++++ Text for analysis ++++
Secretary or accountant? Career issues in forties
August 9, 2016 9:05 AM   Subscribe

I am a fairly high-level university secretary. My job is slowly being deskilled. I need a plan for the future. Problem - I am already 41. Other problem - difficulty in getting out of the secretarial track. What to do?

It's clear that in the future, skilled, mixed-role jobs like mine will be eliminated at my employer - the skilled functions will be given to accounting, design and event personnel with degrees while the coffee-making/meeting-scheduling will be given to low-paid low-skill workers.

I would like to stay here - the benefits are very good, it's close to home and I like the culture.

I am worried about trying to get out of the secretarial track. That's very difficult anywhere but particularly difficult at this institution, even with retraining - people just don't want to hire former secretaries, no matter how applicable your experience or shiny your grad degree.

Also, I'm 41. It would take four years to complete an accounting certificate because it's a 54-credit program. I have completed a few of the intro courses but have most of it still to do.

Another option would be to try to figure out something to make me more attractive as a secretary or program assistant - there will still be some of those jobs in the long-term, I think. An MA? Some other kind of certification?

I enjoy accounting, but the accounting certification program is pretty brutal. I don't want to do it if I'm going to come out the other side having spent a lot of cash on tuition but unable to get a job because I'm too old.
++++ Supplied data ++++
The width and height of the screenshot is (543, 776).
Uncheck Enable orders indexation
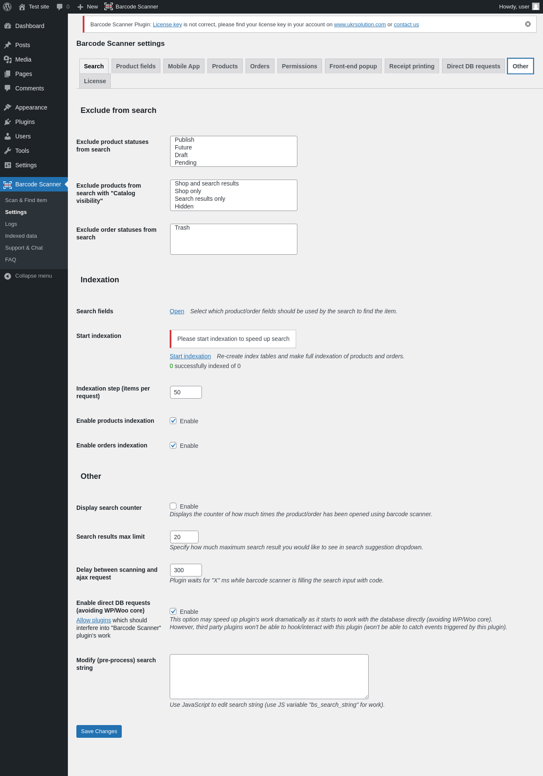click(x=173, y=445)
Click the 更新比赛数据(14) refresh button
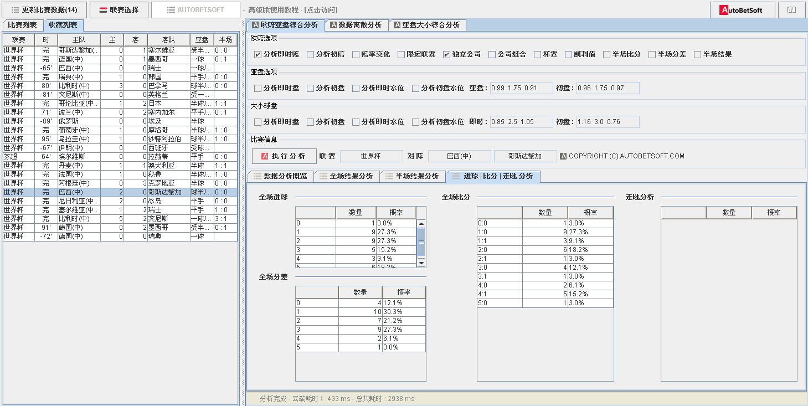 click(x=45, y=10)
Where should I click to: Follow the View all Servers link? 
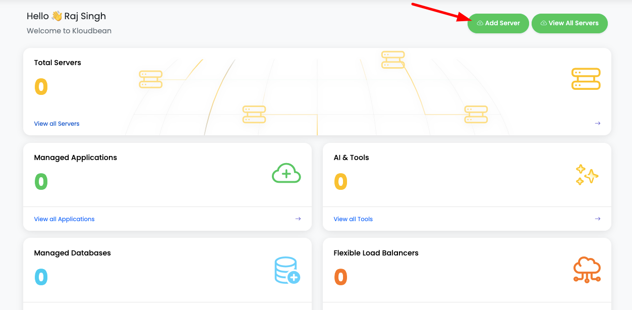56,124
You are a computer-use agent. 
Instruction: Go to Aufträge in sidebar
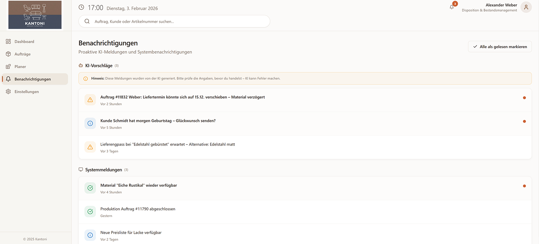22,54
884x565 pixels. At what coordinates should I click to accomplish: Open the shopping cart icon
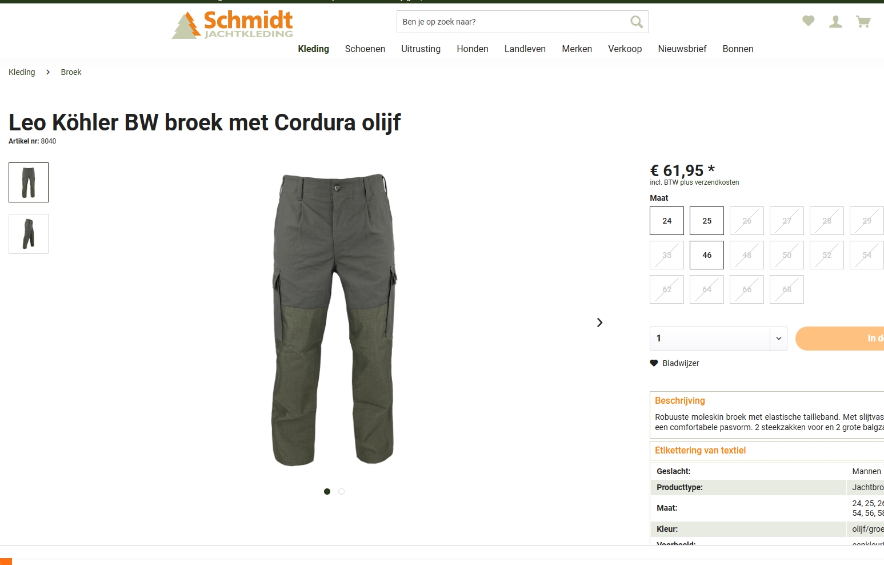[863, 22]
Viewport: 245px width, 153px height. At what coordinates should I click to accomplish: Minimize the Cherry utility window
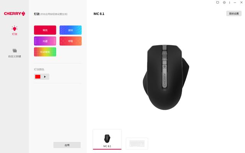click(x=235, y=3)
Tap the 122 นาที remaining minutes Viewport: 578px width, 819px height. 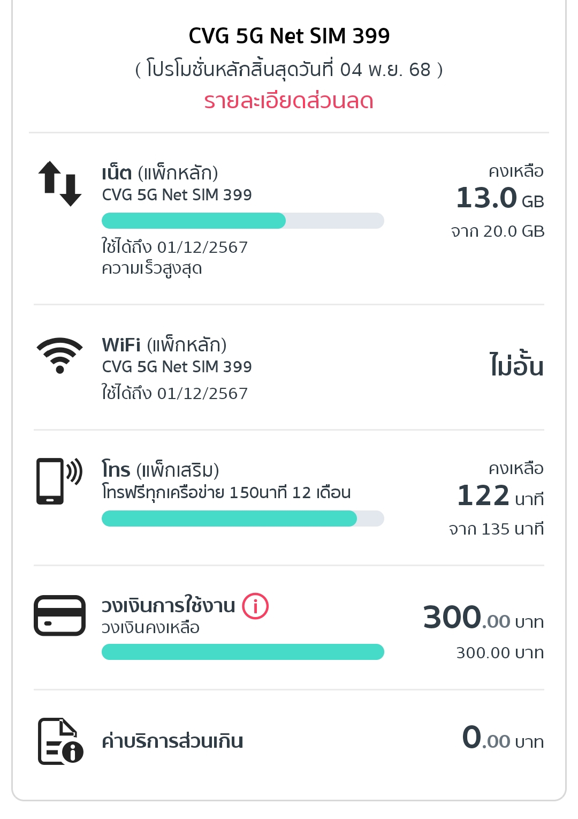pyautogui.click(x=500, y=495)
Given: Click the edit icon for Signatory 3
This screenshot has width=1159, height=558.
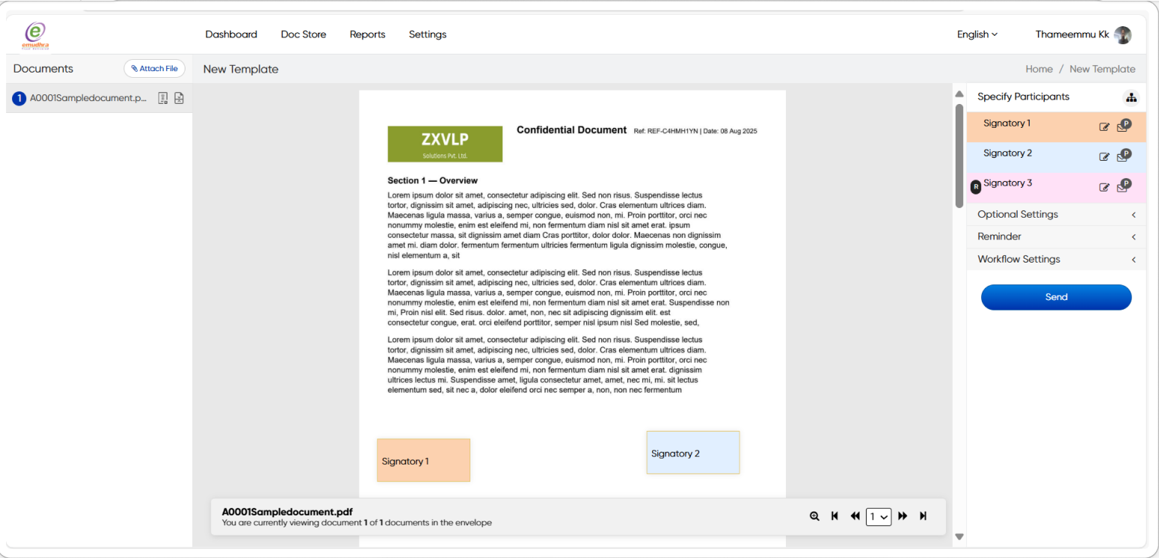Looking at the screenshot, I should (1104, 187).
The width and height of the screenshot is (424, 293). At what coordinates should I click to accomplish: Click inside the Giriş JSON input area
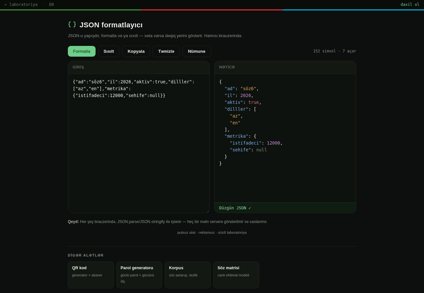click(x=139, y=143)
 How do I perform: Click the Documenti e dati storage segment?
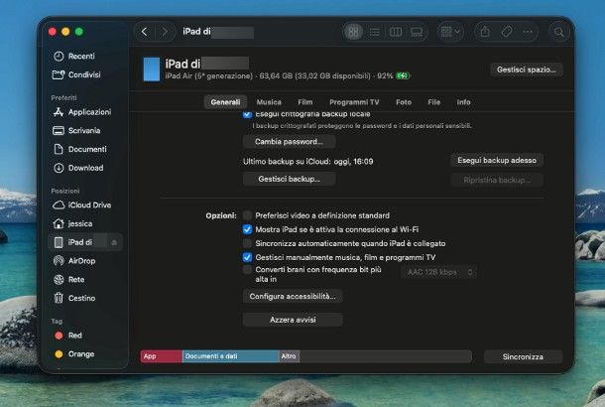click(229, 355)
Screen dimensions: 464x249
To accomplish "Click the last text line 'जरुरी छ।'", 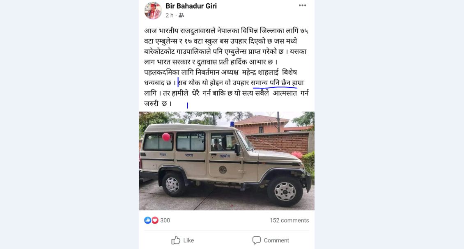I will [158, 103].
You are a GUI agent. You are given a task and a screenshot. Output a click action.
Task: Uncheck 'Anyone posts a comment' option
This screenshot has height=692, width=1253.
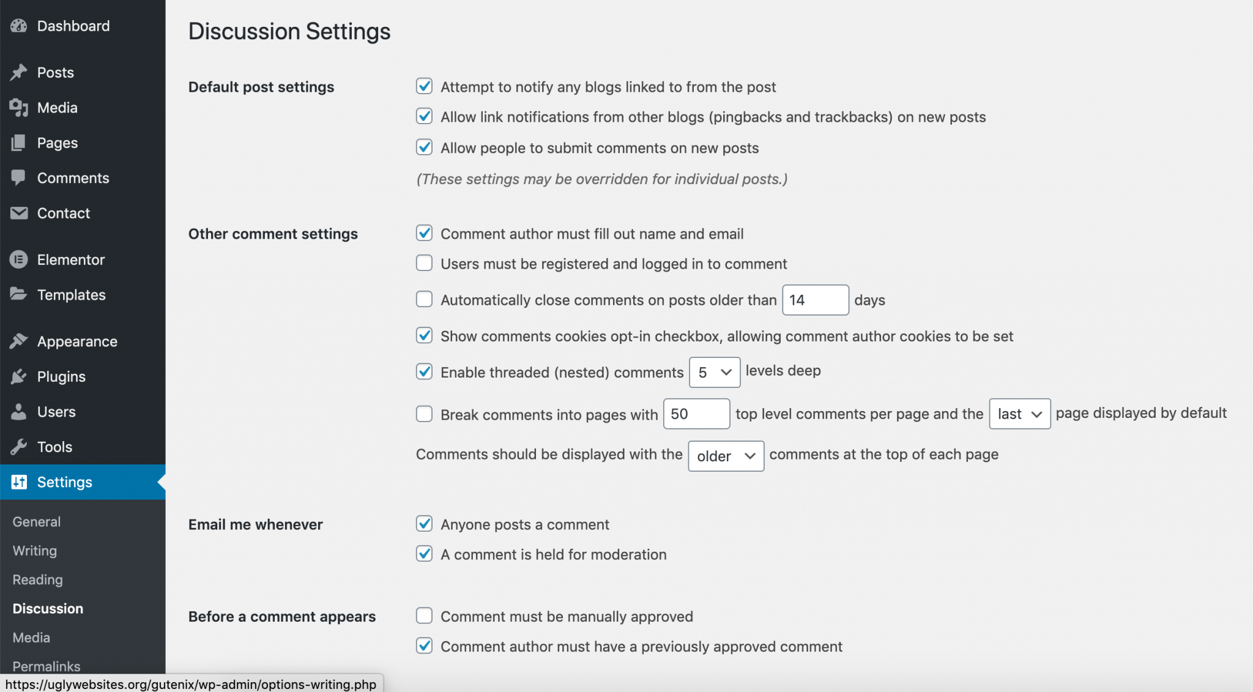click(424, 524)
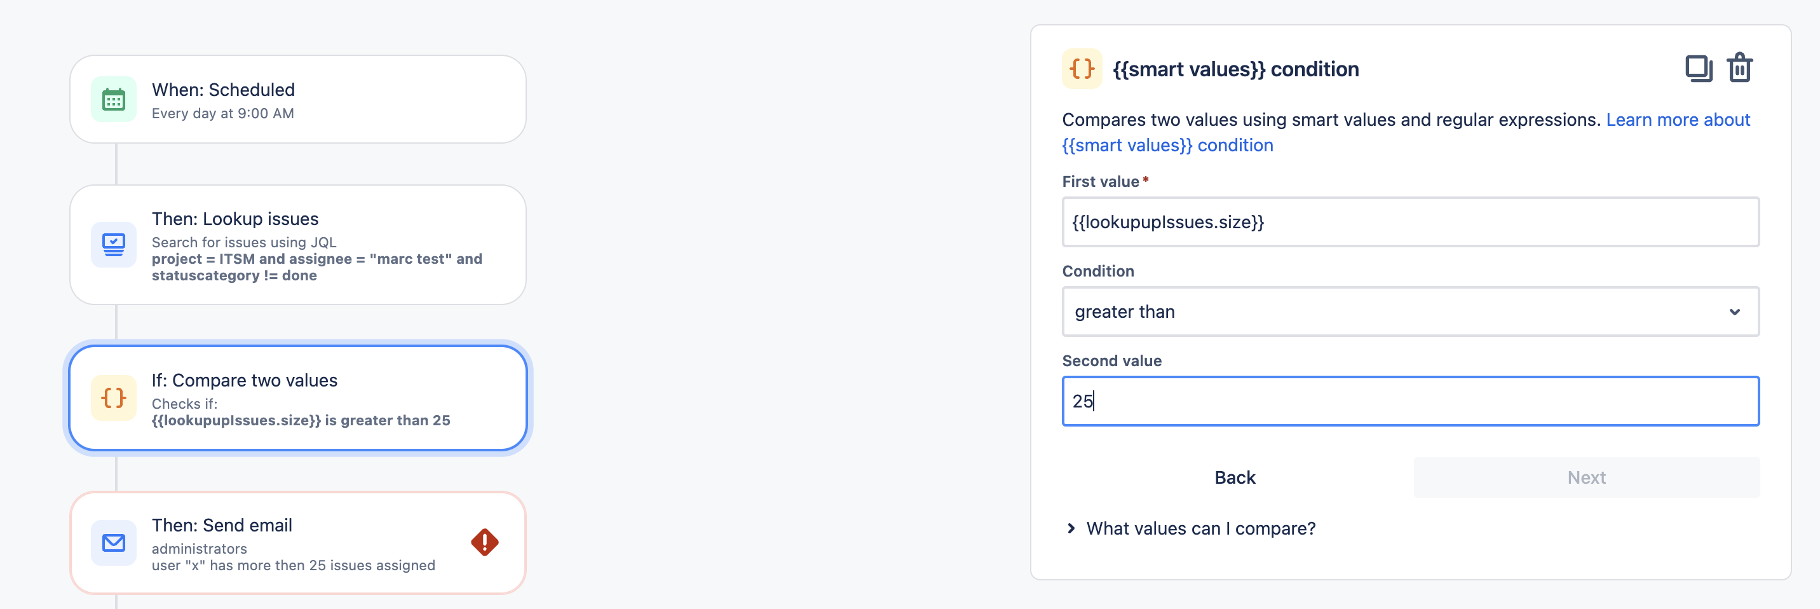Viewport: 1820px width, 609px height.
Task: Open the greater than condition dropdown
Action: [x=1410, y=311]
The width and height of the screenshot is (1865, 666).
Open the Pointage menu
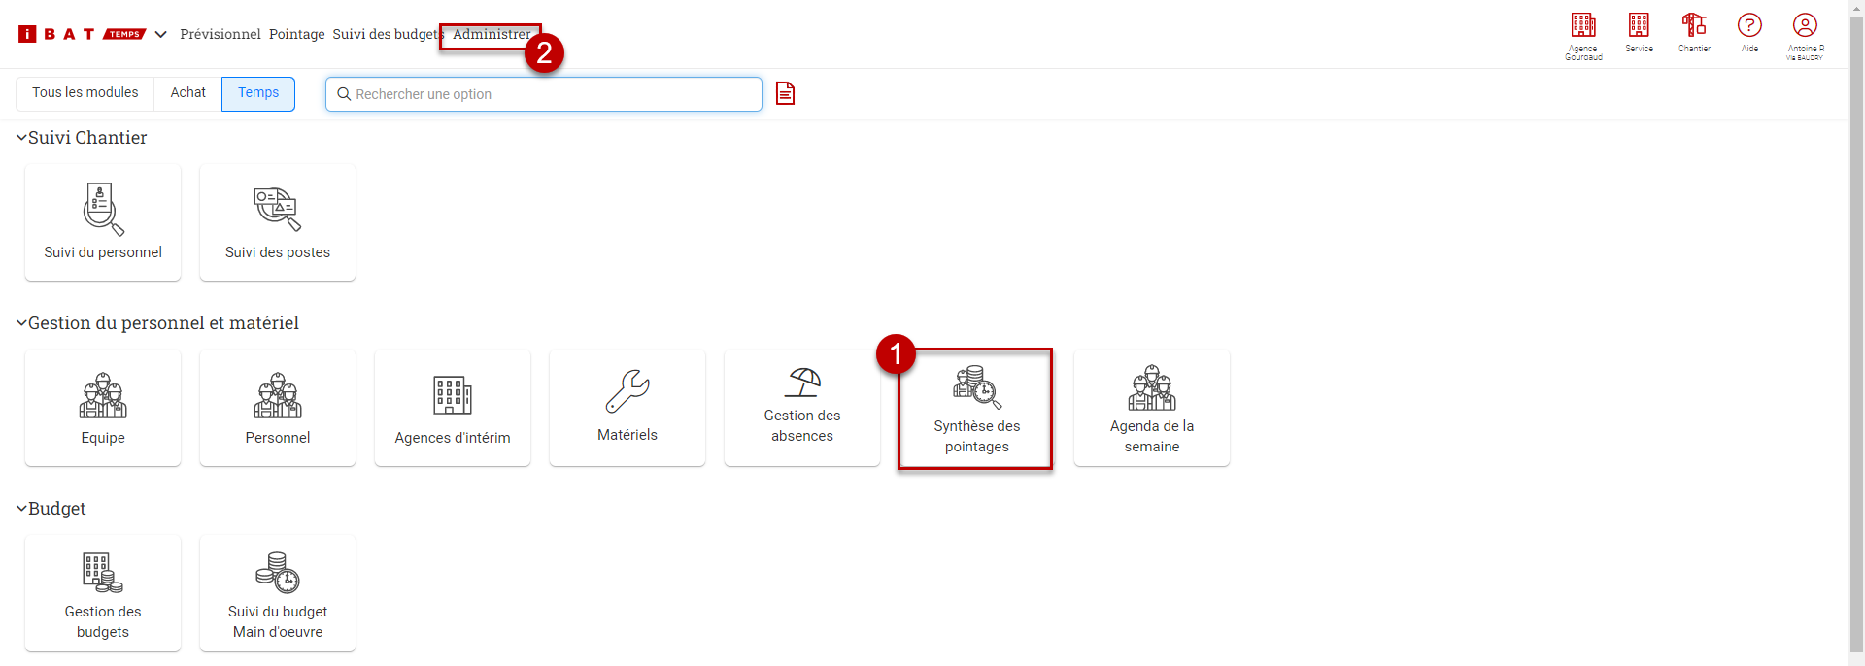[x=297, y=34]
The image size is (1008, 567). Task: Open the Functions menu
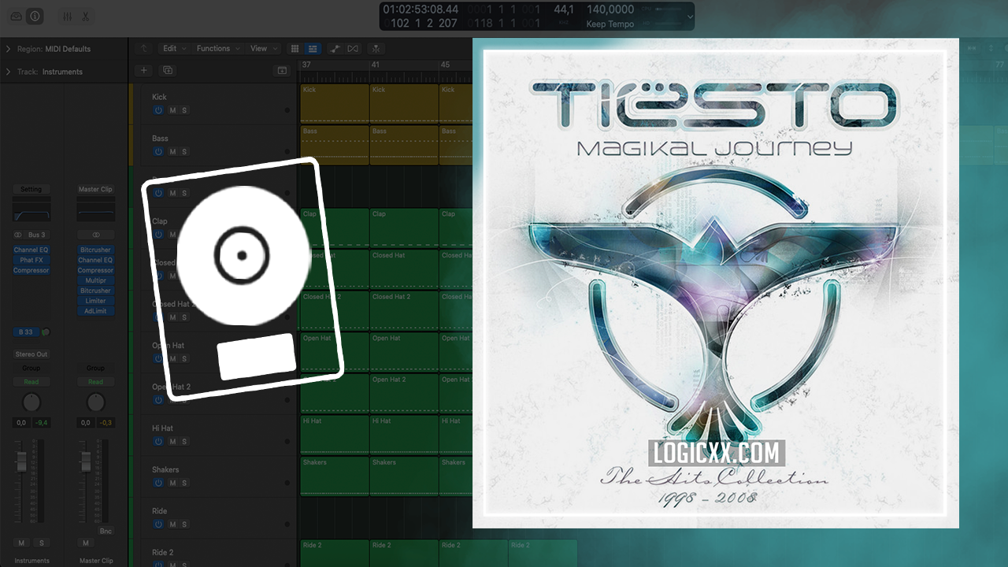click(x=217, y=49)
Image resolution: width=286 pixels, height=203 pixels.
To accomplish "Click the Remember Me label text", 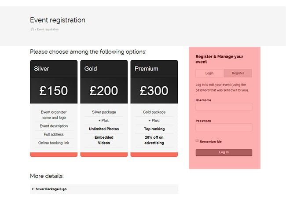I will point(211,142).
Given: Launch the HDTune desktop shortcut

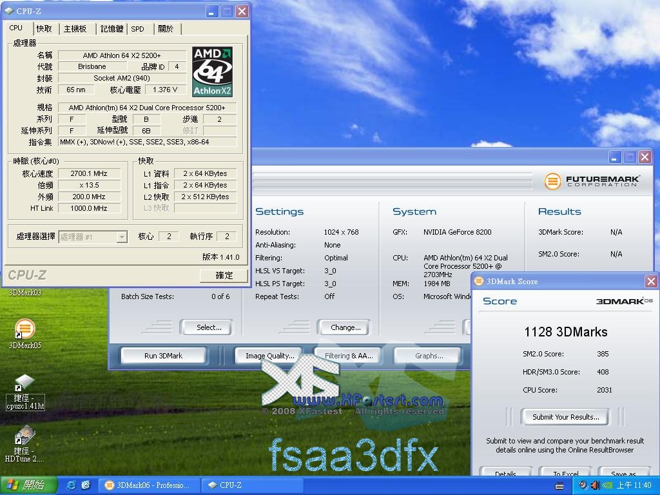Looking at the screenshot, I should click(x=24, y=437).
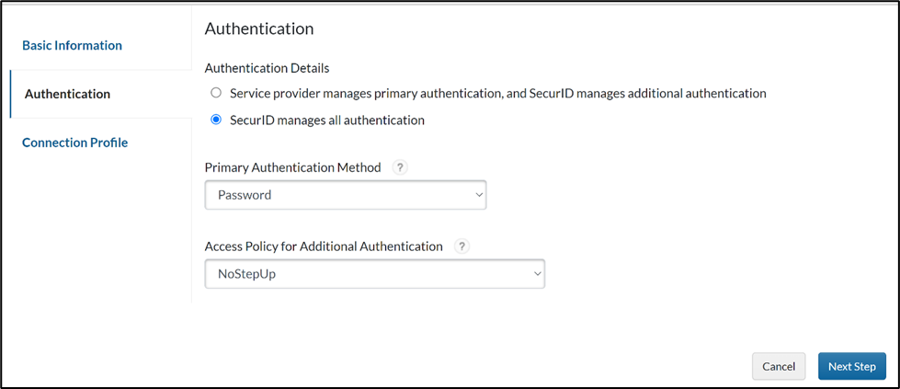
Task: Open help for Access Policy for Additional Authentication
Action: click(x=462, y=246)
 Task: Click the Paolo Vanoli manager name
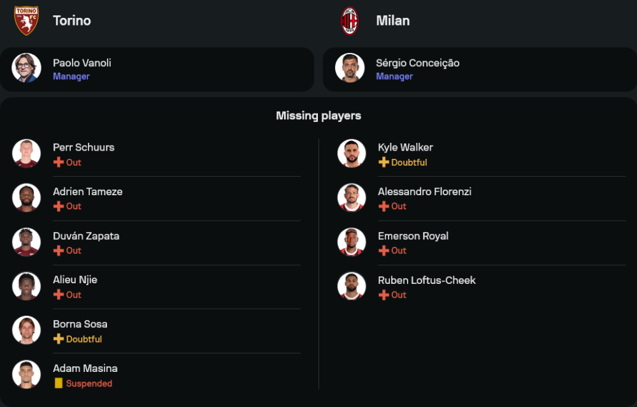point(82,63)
++++
### Instructions
A) From the post about mid-career job worries, extract everything from "I am a fairly" down to "low-paid low-skill workers.".
B) Turn the paragraph of the post about mid-career job worries that begins "It's clear that in the future" into a short list that keeps its main facts.

### Responses by task
A)
I am a fairly high-level university secretary. My job is slowly being deskilled. I need a plan for the future. Problem - I am already 41. Other problem - difficulty in getting out of the secretarial track. What to do?

It's clear that in the future, skilled, mixed-role jobs like mine will be eliminated at my employer - the skilled functions will be given to accounting, design and event personnel with degrees while the coffee-making/meeting-scheduling will be given to low-paid low-skill workers.

B)
- Skilled, mixed-role jobs like the writer's will be eliminated at the writer's employer in the future.
- Their skilled functions will go to accounting, design and event personnel with degrees.
- The coffee-making and meeting-scheduling will go to low-paid, low-skill workers.